Di recente sette vescovi illegali hanno inviato una lettera al Vaticano chiedendo il ripristino della piena comunione (con la Chiesa, ndr), ma questo non dovrebbe necessariamente essere creduto, ha detto il card Zen a EWTN.

“Tutti questi vescovi sono nelle mani del governo. Come si può credere nel loro vero pentimento?” si è chiesto. Mentre la Chiesa è sempre pronta a perdonare e ad assolvere la loro scomunica, ci sono altri problemi.

“Come si può riconoscerli come vescovi? Per essere pastori del gregge? Formare le persone ad obbedire, a rispettare, queste persone, come è possibile farlo?” Si è chiesto il cardinale.

“Penso che quello che sta per accadere sia una tragedia, una vera e propria tragedia”, ha detto, ritenendo l’accordo proposto un “tradimento della fede”.

Papa Benedetto XVI riconobbe molti vescovi ordinati per la chiesa governativa come “opportunisti”, ha detto il card Zen, dicendo che ciò vale anche per molti di coloro che sono stati ordinati con l’approvazione vaticana. “Essi sanno che devono fare affidamento sul governo per fare carriera”, ha detto.

Arroyo ha riassunto i dettagli della proposta di nomina dei vescovi, secondo i quali il governo cinese propone al Vaticano tre candidati vescovi tra i quali Esso possa scegliere. Tuttavia, questo è il contrario di tali accordi. Di solito, il Vaticano propone tre candidati tra i quali il governo può sceglierne uno.

Il Papa non ha bisogno che il governo cinese lo riconosca ufficialmente come capo della Chiesa, ha suggerito il cardinale.

“Esse (le autorità cinesi, ndr) riconoscono il Papa! Hanno paura del Papa!
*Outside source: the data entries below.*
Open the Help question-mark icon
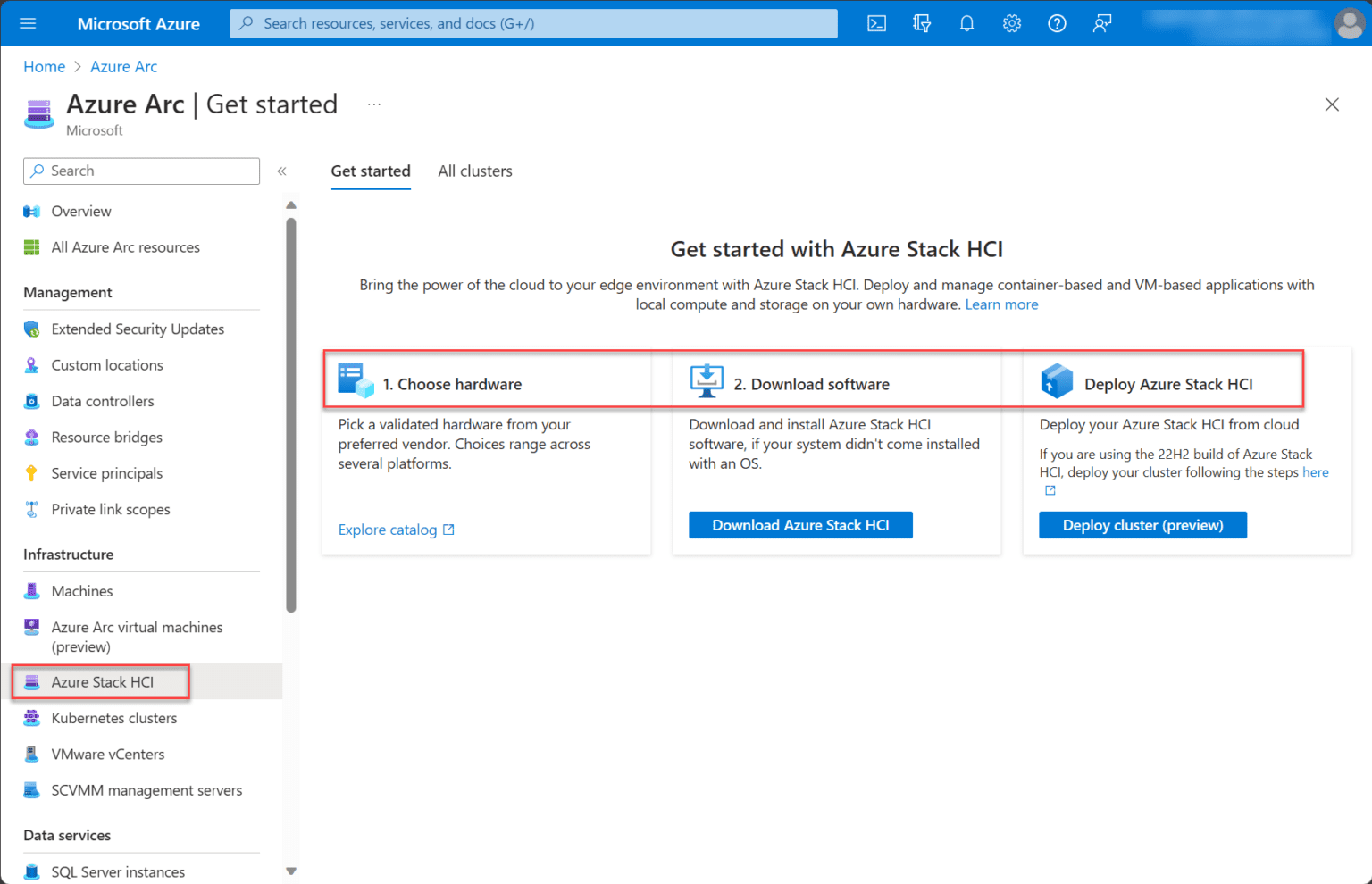 [x=1057, y=23]
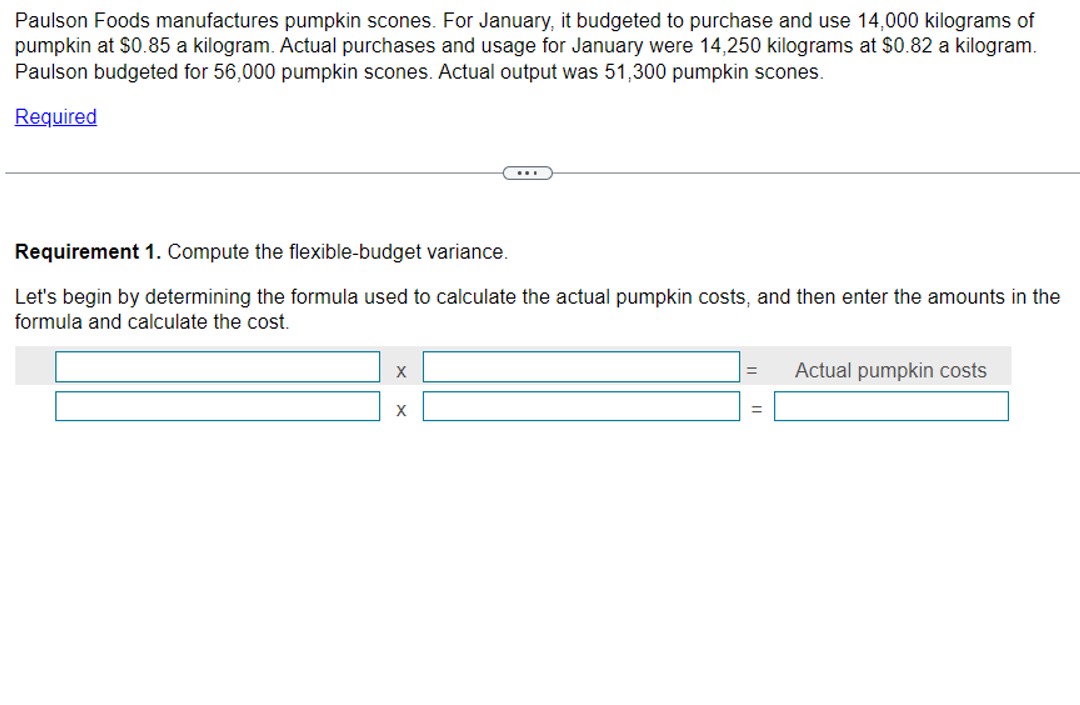
Task: Open the Required link
Action: pyautogui.click(x=55, y=117)
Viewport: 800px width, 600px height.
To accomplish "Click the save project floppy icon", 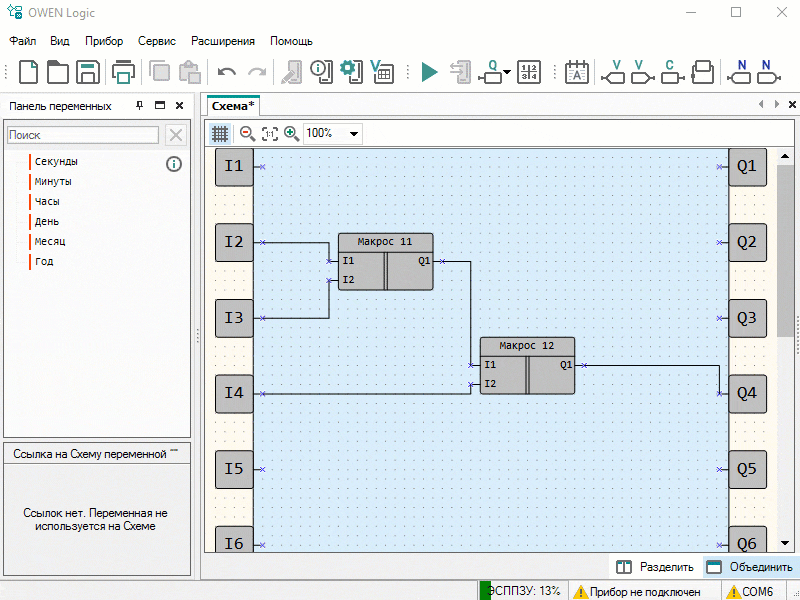I will [x=88, y=71].
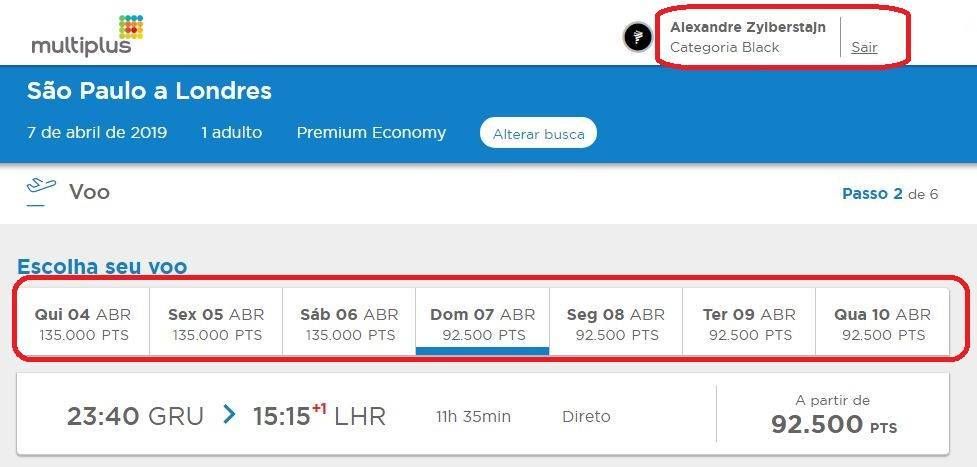Select Seg 08 ABR date tab
Screen dimensions: 977x467
point(616,324)
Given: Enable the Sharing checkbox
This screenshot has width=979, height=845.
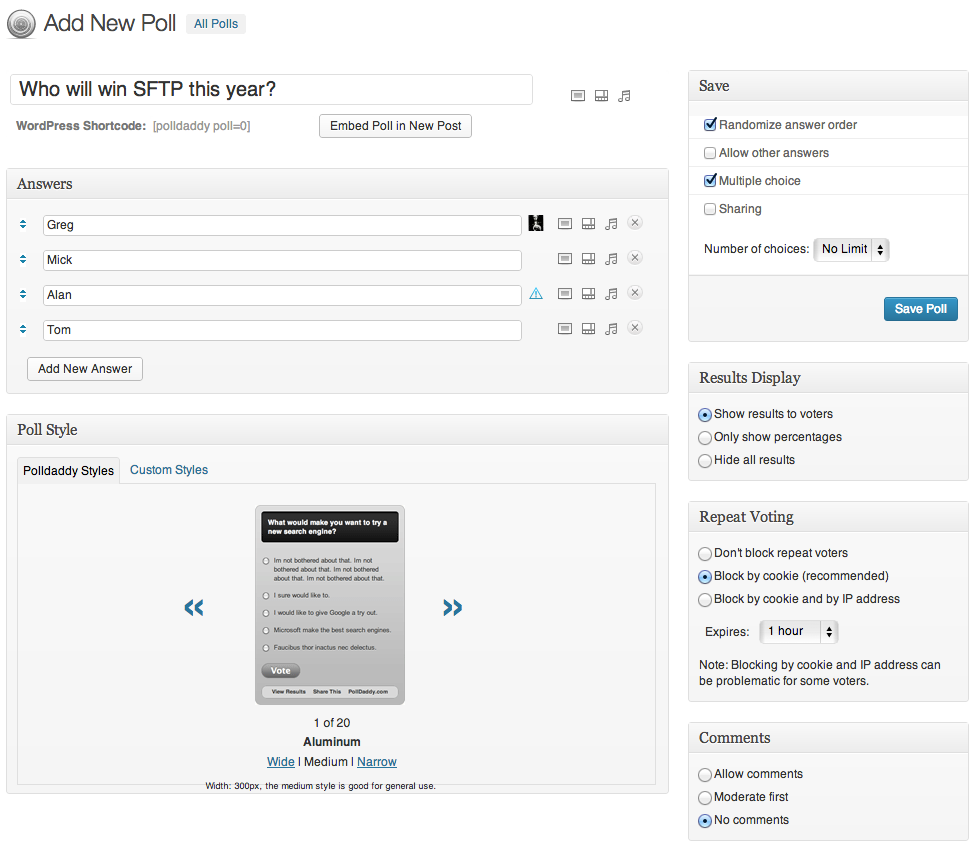Looking at the screenshot, I should (710, 209).
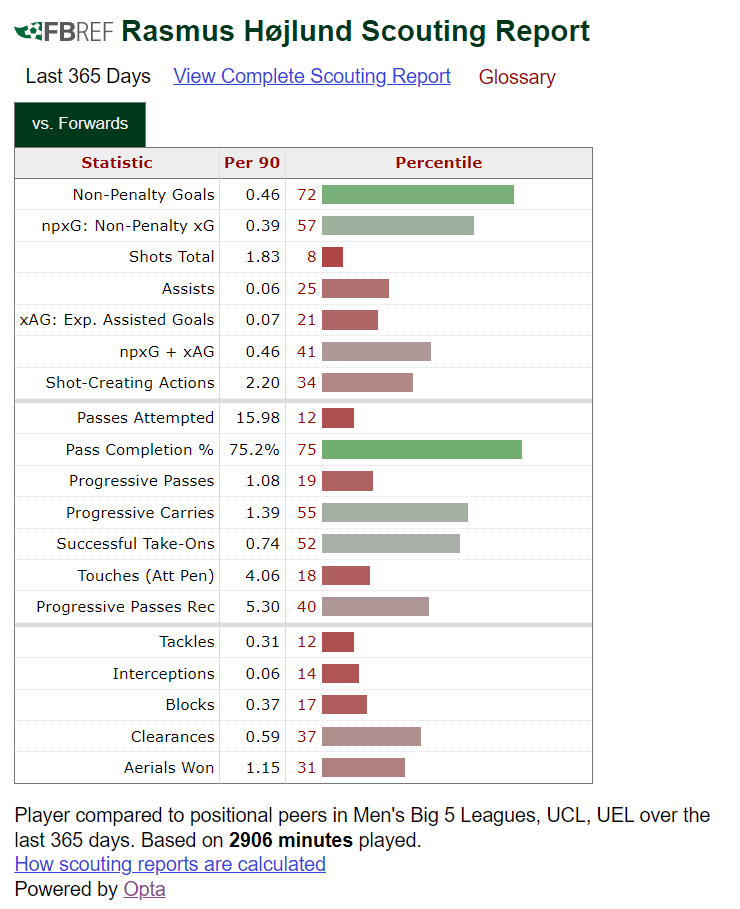Select the vs. Forwards tab
The image size is (740, 909).
click(x=80, y=124)
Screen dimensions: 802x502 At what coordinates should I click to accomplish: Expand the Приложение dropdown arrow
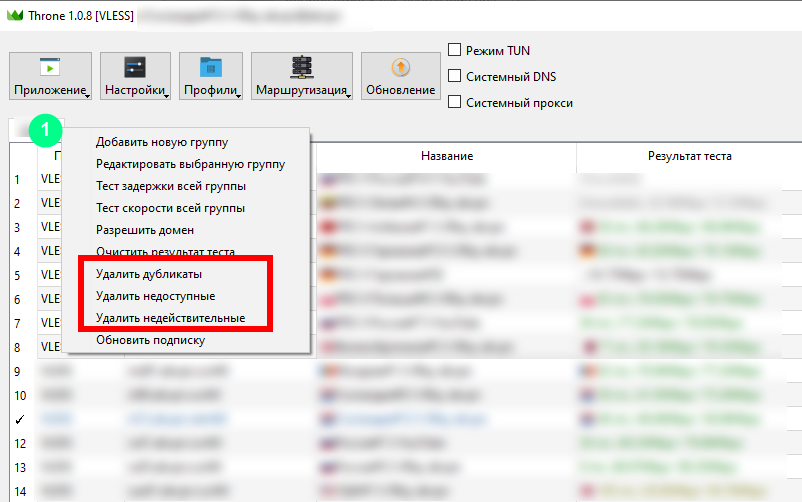(x=87, y=96)
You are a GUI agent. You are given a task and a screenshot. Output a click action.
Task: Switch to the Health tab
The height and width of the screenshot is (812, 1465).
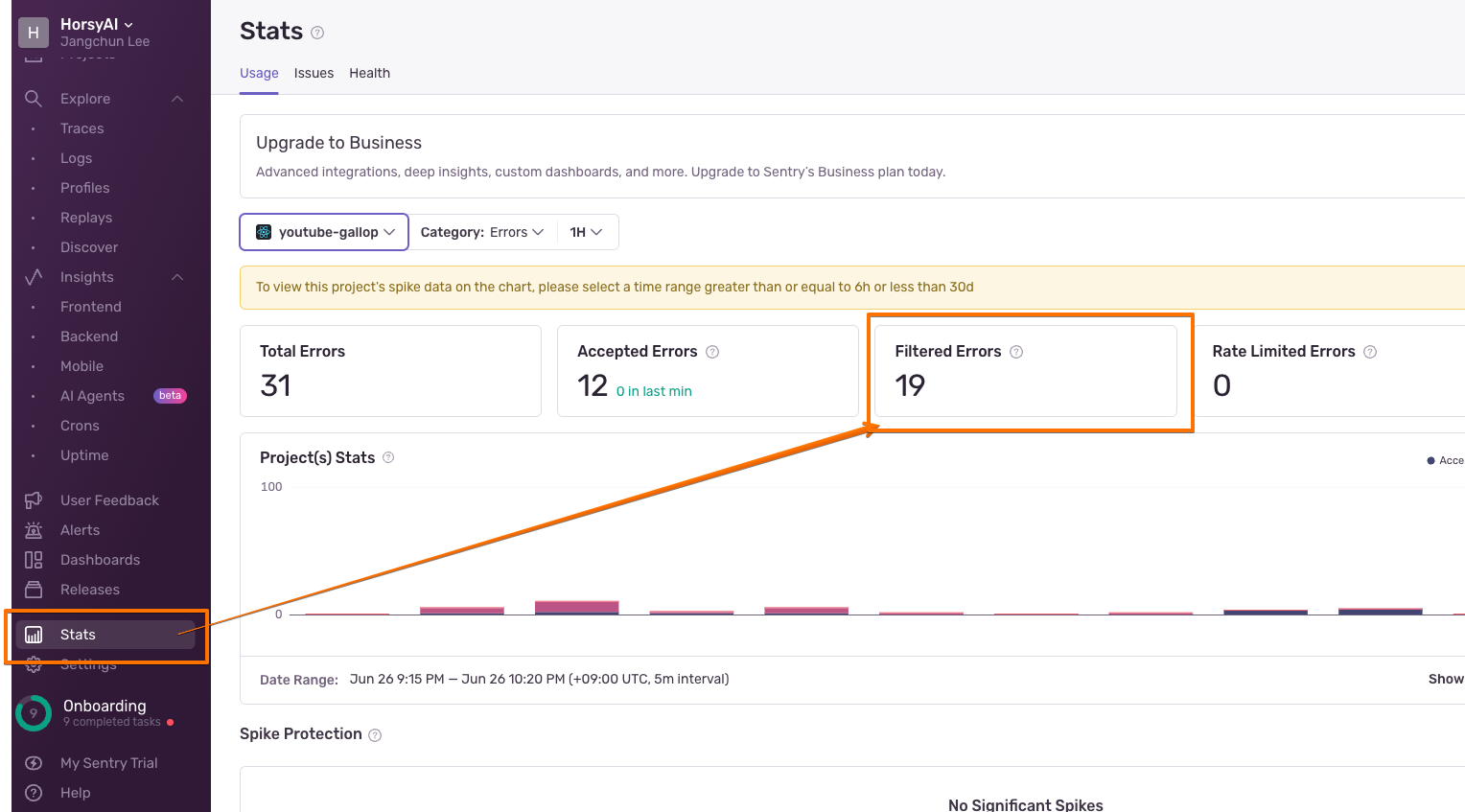[369, 73]
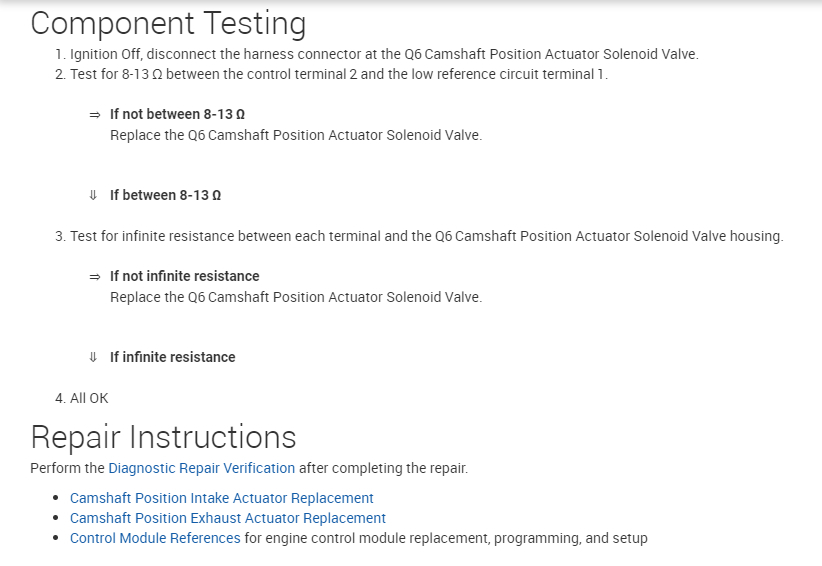Click the "If not between 8-13 Ω" result text
This screenshot has width=822, height=566.
pyautogui.click(x=177, y=114)
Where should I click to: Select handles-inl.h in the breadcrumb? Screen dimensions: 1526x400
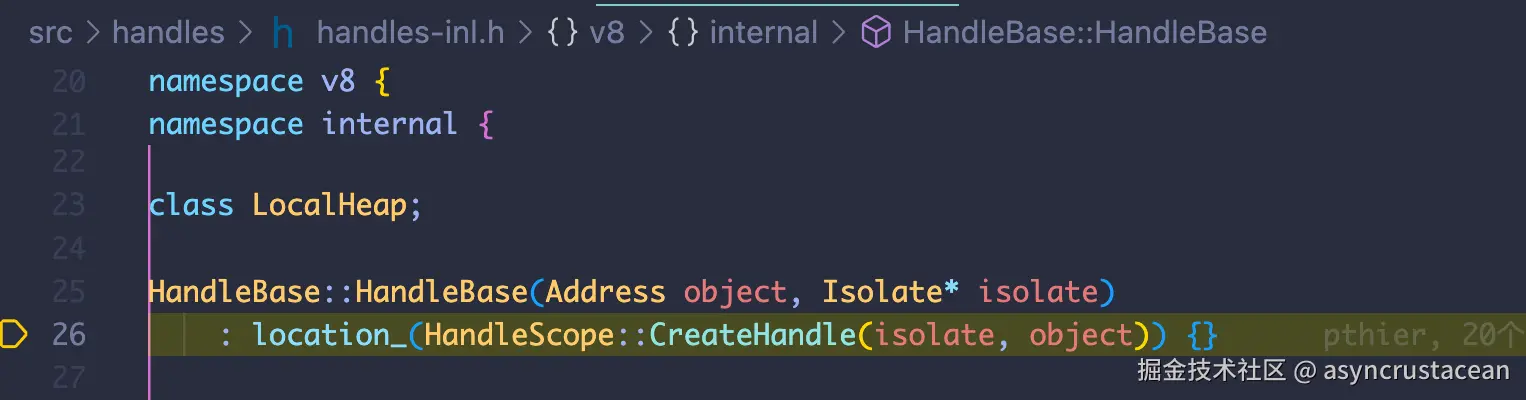(x=410, y=33)
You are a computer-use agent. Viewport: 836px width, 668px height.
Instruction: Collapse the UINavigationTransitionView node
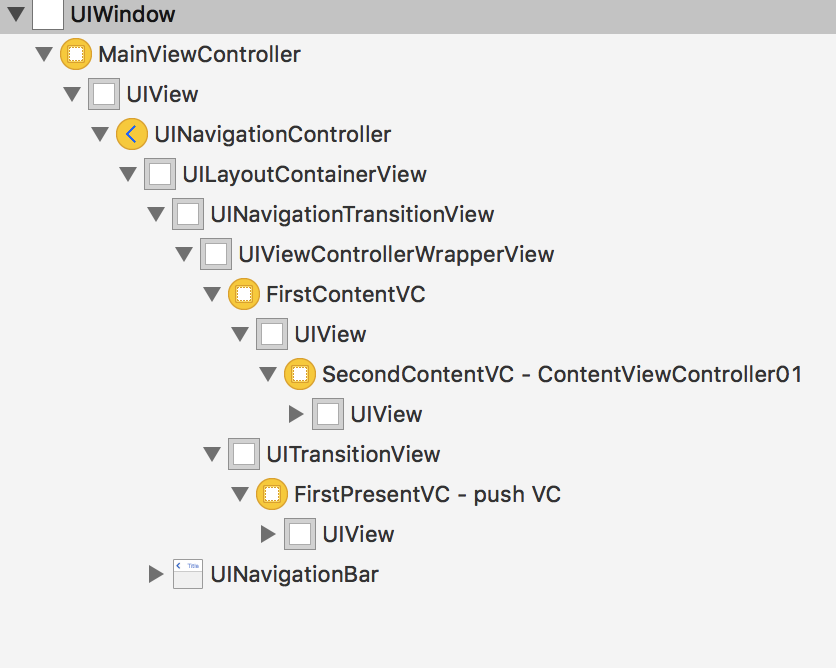[156, 214]
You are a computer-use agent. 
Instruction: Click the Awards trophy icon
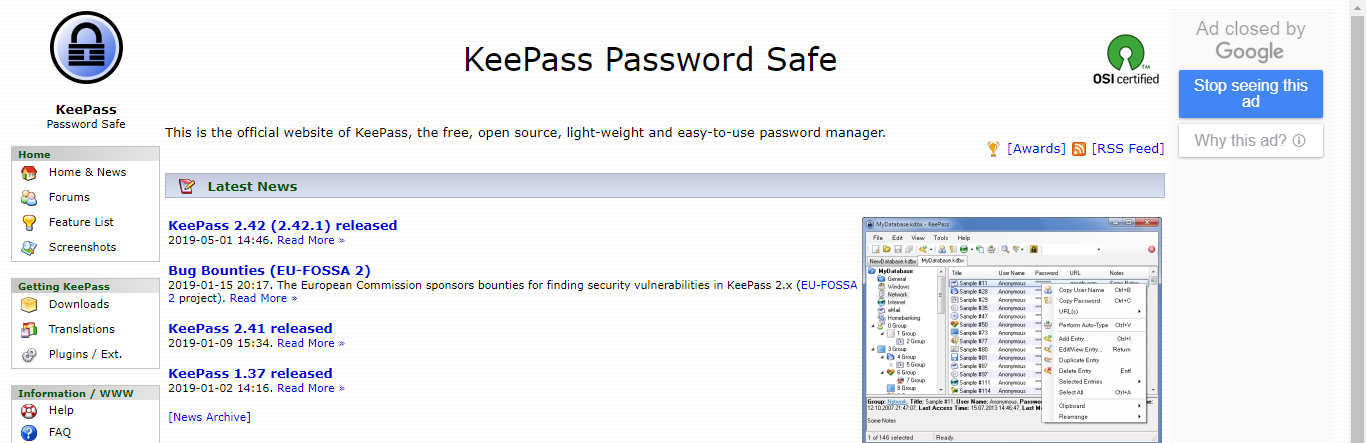[x=993, y=148]
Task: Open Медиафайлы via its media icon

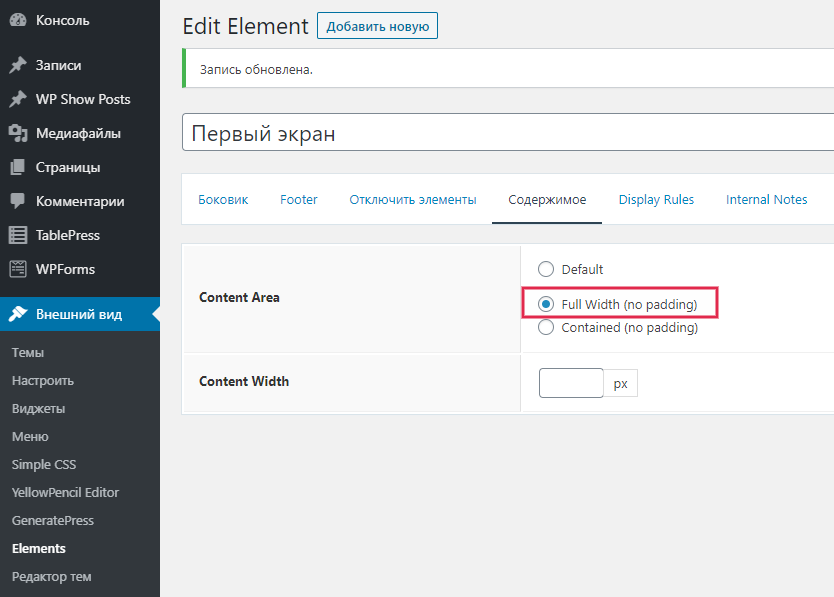Action: click(17, 133)
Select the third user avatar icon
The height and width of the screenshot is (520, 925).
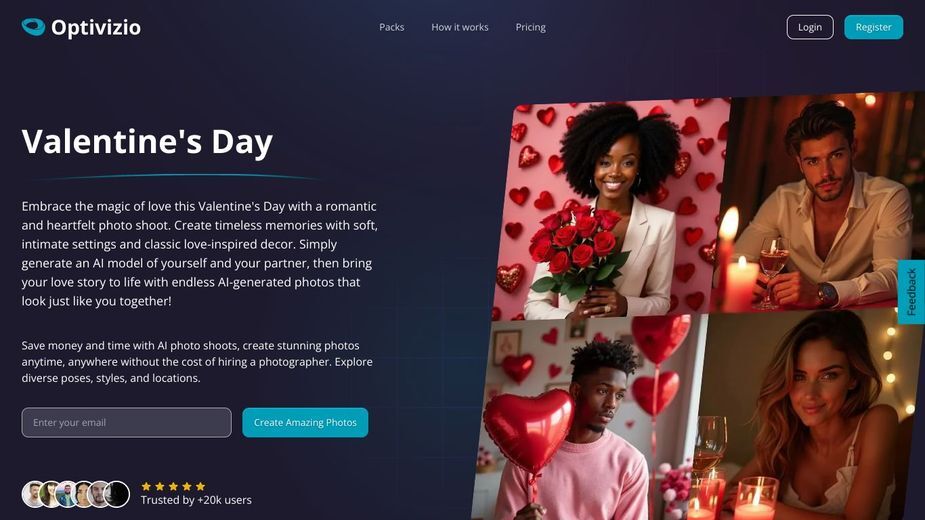click(x=66, y=494)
Ma ora i consiglieri del Papa gli danno il consiglio di rinunciare a questa autorità”, ha detto.

Il cardinale ha insistito sul fatto che la Santa Sede non ha mai chiesto a un vescovo legittimo di dimettersi dalla sua posizione per lasciare il posto a un vescovo scomunicato.

Contro i suoi detrattori, che hanno detto che il cardinale ha poca esperienza della Cina contemporanea, il card Zen ha citato i suoi sette anni di insegnamento nei seminari ufficiali della Chiesa cinese dal 1989 al 1996.

“Dalla mia esperienza diretta e immediata, so che la Chiesa è completamente schiava del governo”, ha detto, affermando inoltre che lui è tenuto ancora aggiornato sulla situazione cinese da visitatori discreti.

Il card Zen ha detto che non vi è un quadro chiaro di ciò che accadrà. Mentre i due vescovi illegali che potrebbero sostituire i vescovi legittimi hanno dominato le discussioni, ci sono altri cinque vescovi illegali. Tra questi, egli ha accusato, due sono ben noti per aver avuto una moglie e figli per molti anni, ma i loro difensori ora dicono che non ci sono prove.

Mentre si sostiene anche che saranno riconosciuti 30 vescovi legittimi non riconosciuti dal governo cinese, il card Zen ha messo in discussione il funzionamento di questo processo.

“Essi potranno operare come vescovi sotterranei”? ha chiesto. “Sicuramente no. Li stanno portando nella gabbia! E’ terribile. Stanno per annientare la Chiesa sotterranea”.

Il cardinale ha detto che i commentatori dicono che lui sta spingendo le persone ad essere martiri, anche se non prega mai per il martirio.

“Ma se Dio vuole che noi diamo tale testimonianza alla fede, è una grazia, e ci darà la forza”, ha detto.

Il conduttore della trasmissione Arroyo ha poi chiesto l’opinione del cardinale sul tanto criticato commento fatto da Mons. Marcelo Sanchez Sorondo,  attuale cancelliere della Pontificia Accademia delle Scienze e della Pontificia Accademia delle Scienze Sociali, secondo cui la Cina è il paese al mondo dove meglio la dottrina sociale della Chiesa cattolica è realizzata.

La risposta del card Zen è stata la seguente: “Lasciatelo in pace. Non dobbiamo perdere tempo a parlare di ciò…. Questo ha fatto ridere tutti, va bene? È una buona risata”.